§ **Try it**
In the response, each entry below should appear again exactly as given.

§ **Provided records**

::::

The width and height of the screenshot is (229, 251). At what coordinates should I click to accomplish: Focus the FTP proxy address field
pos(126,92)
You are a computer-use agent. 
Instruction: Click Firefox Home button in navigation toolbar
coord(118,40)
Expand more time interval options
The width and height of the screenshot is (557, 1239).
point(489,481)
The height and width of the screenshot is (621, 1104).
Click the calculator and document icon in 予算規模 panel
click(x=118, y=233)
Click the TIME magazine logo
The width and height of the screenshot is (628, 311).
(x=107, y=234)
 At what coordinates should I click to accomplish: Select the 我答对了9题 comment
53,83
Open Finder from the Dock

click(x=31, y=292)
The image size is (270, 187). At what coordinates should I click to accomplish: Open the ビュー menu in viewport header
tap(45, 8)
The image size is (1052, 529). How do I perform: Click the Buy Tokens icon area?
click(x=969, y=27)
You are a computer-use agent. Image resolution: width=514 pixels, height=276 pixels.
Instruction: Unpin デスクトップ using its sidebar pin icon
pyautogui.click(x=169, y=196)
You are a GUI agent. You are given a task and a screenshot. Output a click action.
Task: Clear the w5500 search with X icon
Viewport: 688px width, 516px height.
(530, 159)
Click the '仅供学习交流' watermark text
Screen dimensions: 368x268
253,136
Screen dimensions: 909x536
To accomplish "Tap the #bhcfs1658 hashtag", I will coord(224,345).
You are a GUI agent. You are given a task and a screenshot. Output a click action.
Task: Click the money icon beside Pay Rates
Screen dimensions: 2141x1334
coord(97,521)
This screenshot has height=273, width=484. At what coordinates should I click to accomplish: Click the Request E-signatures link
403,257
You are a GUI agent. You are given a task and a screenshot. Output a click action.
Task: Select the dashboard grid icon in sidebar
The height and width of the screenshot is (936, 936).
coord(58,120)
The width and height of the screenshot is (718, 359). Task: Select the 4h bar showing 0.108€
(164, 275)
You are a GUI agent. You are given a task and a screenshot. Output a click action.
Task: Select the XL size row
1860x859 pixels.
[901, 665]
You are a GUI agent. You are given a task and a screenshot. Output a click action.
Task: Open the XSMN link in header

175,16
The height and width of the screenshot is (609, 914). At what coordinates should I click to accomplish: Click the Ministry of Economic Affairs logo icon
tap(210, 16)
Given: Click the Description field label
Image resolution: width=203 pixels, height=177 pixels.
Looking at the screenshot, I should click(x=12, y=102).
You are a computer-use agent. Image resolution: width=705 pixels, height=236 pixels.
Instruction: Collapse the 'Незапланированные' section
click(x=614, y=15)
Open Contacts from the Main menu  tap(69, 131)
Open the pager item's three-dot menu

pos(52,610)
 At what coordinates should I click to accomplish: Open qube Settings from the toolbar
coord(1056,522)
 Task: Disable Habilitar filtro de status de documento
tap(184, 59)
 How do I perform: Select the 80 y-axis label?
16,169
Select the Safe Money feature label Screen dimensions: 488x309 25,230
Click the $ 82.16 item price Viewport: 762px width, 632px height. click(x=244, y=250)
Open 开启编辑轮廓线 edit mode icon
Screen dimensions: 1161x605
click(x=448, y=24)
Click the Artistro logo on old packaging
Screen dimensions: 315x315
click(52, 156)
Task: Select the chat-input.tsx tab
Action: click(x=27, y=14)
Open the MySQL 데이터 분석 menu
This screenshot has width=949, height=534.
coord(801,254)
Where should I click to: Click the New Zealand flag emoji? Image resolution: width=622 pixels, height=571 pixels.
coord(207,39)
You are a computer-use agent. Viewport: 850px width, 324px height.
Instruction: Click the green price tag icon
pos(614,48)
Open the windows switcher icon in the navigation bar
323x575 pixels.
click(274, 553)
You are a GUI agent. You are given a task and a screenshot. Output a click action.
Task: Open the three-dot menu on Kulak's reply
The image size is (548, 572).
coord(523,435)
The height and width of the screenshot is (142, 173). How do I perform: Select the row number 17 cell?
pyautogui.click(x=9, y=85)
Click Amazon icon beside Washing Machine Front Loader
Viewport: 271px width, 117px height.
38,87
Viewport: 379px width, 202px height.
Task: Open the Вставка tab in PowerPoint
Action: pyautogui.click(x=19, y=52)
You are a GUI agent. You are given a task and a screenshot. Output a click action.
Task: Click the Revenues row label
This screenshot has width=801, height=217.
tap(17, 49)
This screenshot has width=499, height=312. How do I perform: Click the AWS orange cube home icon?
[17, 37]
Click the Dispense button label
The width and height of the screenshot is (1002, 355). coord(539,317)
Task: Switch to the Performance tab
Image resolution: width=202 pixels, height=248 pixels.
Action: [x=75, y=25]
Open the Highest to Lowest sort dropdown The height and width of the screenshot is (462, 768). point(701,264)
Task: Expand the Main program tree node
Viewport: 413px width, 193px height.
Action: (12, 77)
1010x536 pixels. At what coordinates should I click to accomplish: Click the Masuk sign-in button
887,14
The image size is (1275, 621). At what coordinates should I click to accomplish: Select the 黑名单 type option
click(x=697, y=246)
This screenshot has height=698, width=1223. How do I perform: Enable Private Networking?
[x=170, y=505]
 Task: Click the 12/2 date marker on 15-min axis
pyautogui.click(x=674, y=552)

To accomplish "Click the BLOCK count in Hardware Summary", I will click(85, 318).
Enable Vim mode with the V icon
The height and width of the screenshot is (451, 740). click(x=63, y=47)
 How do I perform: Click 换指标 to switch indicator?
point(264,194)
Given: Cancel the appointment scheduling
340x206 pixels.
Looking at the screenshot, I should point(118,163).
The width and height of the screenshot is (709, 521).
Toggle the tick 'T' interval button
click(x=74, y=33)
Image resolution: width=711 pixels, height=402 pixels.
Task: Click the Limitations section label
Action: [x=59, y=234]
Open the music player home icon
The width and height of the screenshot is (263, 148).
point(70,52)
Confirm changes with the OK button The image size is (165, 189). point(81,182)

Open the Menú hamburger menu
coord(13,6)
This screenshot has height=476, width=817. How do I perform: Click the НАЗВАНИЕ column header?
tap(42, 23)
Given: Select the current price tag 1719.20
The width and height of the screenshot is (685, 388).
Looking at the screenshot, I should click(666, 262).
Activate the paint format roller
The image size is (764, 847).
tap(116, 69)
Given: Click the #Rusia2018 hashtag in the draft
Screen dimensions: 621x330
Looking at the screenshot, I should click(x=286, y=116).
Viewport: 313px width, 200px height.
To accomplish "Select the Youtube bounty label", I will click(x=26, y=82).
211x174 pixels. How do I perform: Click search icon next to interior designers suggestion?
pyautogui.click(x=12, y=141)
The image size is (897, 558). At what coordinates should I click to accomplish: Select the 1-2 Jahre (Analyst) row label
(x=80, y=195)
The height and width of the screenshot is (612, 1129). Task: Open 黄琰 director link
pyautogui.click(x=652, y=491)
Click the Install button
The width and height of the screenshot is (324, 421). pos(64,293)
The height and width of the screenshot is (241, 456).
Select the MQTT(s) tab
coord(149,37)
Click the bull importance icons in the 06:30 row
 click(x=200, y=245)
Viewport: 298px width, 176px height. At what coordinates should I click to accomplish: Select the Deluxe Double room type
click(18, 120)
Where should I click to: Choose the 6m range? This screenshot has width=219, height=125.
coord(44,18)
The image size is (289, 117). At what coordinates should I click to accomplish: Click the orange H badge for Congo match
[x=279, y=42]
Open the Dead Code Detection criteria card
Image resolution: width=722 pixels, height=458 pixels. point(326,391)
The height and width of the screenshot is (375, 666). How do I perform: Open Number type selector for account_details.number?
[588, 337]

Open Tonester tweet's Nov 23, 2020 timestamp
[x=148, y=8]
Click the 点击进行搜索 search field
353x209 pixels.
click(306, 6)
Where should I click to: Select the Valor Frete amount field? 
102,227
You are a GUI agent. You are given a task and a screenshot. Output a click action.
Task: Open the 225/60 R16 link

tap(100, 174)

::::

§ **Task output**
The width and height of the screenshot is (229, 251). At what coordinates should I click to accomplish: Focus the FTP proxy address field
pos(126,92)
You are a computer-use agent. 
Instruction: Click Firefox Home button in navigation toolbar
coord(118,40)
Expand more time interval options
The width and height of the screenshot is (557, 1239).
point(489,481)
The height and width of the screenshot is (621, 1104).
Click the calculator and document icon in 予算規模 panel
click(x=118, y=233)
Click the TIME magazine logo
The width and height of the screenshot is (628, 311).
(x=107, y=234)
 At what coordinates should I click to accomplish: Select the 我答对了9题 comment
53,83
Open Finder from the Dock

click(x=31, y=292)
The image size is (270, 187). At what coordinates should I click to accomplish: Open the ビュー menu in viewport header
tap(45, 8)
The image size is (1052, 529). How do I perform: Click the Buy Tokens icon area?
click(x=969, y=27)
You are a computer-use agent. Image resolution: width=514 pixels, height=276 pixels.
Instruction: Unpin デスクトップ using its sidebar pin icon
pyautogui.click(x=169, y=196)
You are a GUI agent. You are given a task and a screenshot. Output a click action.
Task: Clear the w5500 search with X icon
Viewport: 688px width, 516px height.
(530, 159)
Click the '仅供学习交流' watermark text
Screen dimensions: 368x268
253,136
Screen dimensions: 909x536
To accomplish "Tap the #bhcfs1658 hashtag", I will coord(224,345).
You are a GUI agent. You are given a task and a screenshot. Output a click action.
Task: Click the money icon beside Pay Rates
Screen dimensions: 2141x1334
coord(97,521)
This screenshot has height=273, width=484. At what coordinates should I click to accomplish: Click the Request E-signatures link
403,257
You are a GUI agent. You are given a task and a screenshot. Output a click action.
Task: Select the dashboard grid icon in sidebar
The height and width of the screenshot is (936, 936).
coord(58,120)
The width and height of the screenshot is (718, 359). Task: Select the 4h bar showing 0.108€
(164, 275)
You are a GUI agent. You are given a task and a screenshot. Output a click action.
Task: Select the XL size row
1860x859 pixels.
[901, 665]
You are a GUI agent. You are given a task and a screenshot. Output a click action.
Task: Open the XSMN link in header

175,16
The height and width of the screenshot is (609, 914). At what coordinates should I click to accomplish: Click the Ministry of Economic Affairs logo icon
tap(210, 16)
Given: Click the Description field label
Image resolution: width=203 pixels, height=177 pixels.
Looking at the screenshot, I should click(x=12, y=102).
You are a computer-use agent. Image resolution: width=705 pixels, height=236 pixels.
Instruction: Collapse the 'Незапланированные' section
click(x=614, y=15)
Open Contacts from the Main menu  tap(69, 131)
Open the pager item's three-dot menu

pos(52,610)
 At what coordinates should I click to accomplish: Open qube Settings from the toolbar
coord(1056,522)
 Task: Disable Habilitar filtro de status de documento
tap(184, 59)
 How do I perform: Select the 80 y-axis label?
16,169
Select the Safe Money feature label Screen dimensions: 488x309 25,230
Click the $ 82.16 item price Viewport: 762px width, 632px height. click(x=244, y=250)
Open 开启编辑轮廓线 edit mode icon
Screen dimensions: 1161x605
click(x=448, y=24)
Click the Artistro logo on old packaging
Screen dimensions: 315x315
click(52, 156)
Task: Select the chat-input.tsx tab
Action: click(x=27, y=14)
Open the MySQL 데이터 분석 menu
This screenshot has width=949, height=534.
coord(801,254)
Where should I click to: Click the New Zealand flag emoji? Image resolution: width=622 pixels, height=571 pixels.
coord(207,39)
You are a computer-use agent. Viewport: 850px width, 324px height.
Instruction: Click the green price tag icon
pos(614,48)
Open the windows switcher icon in the navigation bar
323x575 pixels.
click(274, 553)
You are a GUI agent. You are given a task and a screenshot. Output a click action.
Task: Open the three-dot menu on Kulak's reply
The image size is (548, 572).
coord(523,435)
The height and width of the screenshot is (142, 173). How do I perform: Select the row number 17 cell?
pyautogui.click(x=9, y=85)
Click Amazon icon beside Washing Machine Front Loader
Viewport: 271px width, 117px height.
38,87
Viewport: 379px width, 202px height.
Task: Open the Вставка tab in PowerPoint
Action: pyautogui.click(x=19, y=52)
You are a GUI agent. You are given a task and a screenshot. Output a click action.
Task: Click the Revenues row label
This screenshot has width=801, height=217.
tap(17, 49)
This screenshot has width=499, height=312. How do I perform: Click the AWS orange cube home icon?
[17, 37]
Click the Dispense button label
The width and height of the screenshot is (1002, 355). coord(539,317)
Task: Switch to the Performance tab
Image resolution: width=202 pixels, height=248 pixels.
Action: [x=75, y=25]
Open the Highest to Lowest sort dropdown The height and width of the screenshot is (462, 768). point(701,264)
Task: Expand the Main program tree node
Viewport: 413px width, 193px height.
Action: (12, 77)
1010x536 pixels. At what coordinates should I click to accomplish: Click the Masuk sign-in button
887,14
The image size is (1275, 621). At what coordinates should I click to accomplish: Select the 黑名单 type option
click(x=697, y=246)
This screenshot has height=698, width=1223. How do I perform: Enable Private Networking?
[x=170, y=505]
 Task: Click the 12/2 date marker on 15-min axis
pyautogui.click(x=674, y=552)

To accomplish "Click the BLOCK count in Hardware Summary", I will click(85, 318).
Enable Vim mode with the V icon
The height and width of the screenshot is (451, 740). click(x=63, y=47)
 How do I perform: Click 换指标 to switch indicator?
point(264,194)
Given: Cancel the appointment scheduling
340x206 pixels.
Looking at the screenshot, I should point(118,163).
The width and height of the screenshot is (709, 521).
Toggle the tick 'T' interval button
click(x=74, y=33)
Image resolution: width=711 pixels, height=402 pixels.
Task: Click the Limitations section label
Action: [x=59, y=234]
Open the music player home icon
The width and height of the screenshot is (263, 148).
point(70,52)
Confirm changes with the OK button The image size is (165, 189). point(81,182)

Open the Menú hamburger menu
coord(13,6)
This screenshot has height=476, width=817. How do I perform: Click the НАЗВАНИЕ column header?
tap(42, 23)
Given: Select the current price tag 1719.20
The width and height of the screenshot is (685, 388).
Looking at the screenshot, I should click(666, 262).
Activate the paint format roller
The image size is (764, 847).
tap(116, 69)
Given: Click the #Rusia2018 hashtag in the draft
Screen dimensions: 621x330
Looking at the screenshot, I should click(x=286, y=116).
Viewport: 313px width, 200px height.
To accomplish "Select the Youtube bounty label", I will click(x=26, y=82).
211x174 pixels. How do I perform: Click search icon next to interior designers suggestion?
pyautogui.click(x=12, y=141)
The image size is (897, 558). At what coordinates should I click to accomplish: Select the 1-2 Jahre (Analyst) row label
(x=80, y=195)
The height and width of the screenshot is (612, 1129). Task: Open 黄琰 director link
pyautogui.click(x=652, y=491)
Click the Install button
The width and height of the screenshot is (324, 421). pos(64,293)
The height and width of the screenshot is (241, 456).
Select the MQTT(s) tab
coord(149,37)
Click the bull importance icons in the 06:30 row
 click(x=200, y=245)
Viewport: 298px width, 176px height. At what coordinates should I click to accomplish: Select the Deluxe Double room type
click(18, 120)
Where should I click to: Choose the 6m range? This screenshot has width=219, height=125.
coord(44,18)
The image size is (289, 117). At what coordinates should I click to accomplish: Click the orange H badge for Congo match
[x=279, y=42]
Open the Dead Code Detection criteria card
Image resolution: width=722 pixels, height=458 pixels. point(326,391)
The height and width of the screenshot is (375, 666). How do I perform: Open Number type selector for account_details.number?
[588, 337]

Open Tonester tweet's Nov 23, 2020 timestamp
[x=148, y=8]
Click the 点击进行搜索 search field
353x209 pixels.
click(306, 6)
Where should I click to: Select the Valor Frete amount field? 
102,227
You are a GUI agent. You are given a task and a screenshot. Output a click action.
Task: Open the 225/60 R16 link

tap(100, 174)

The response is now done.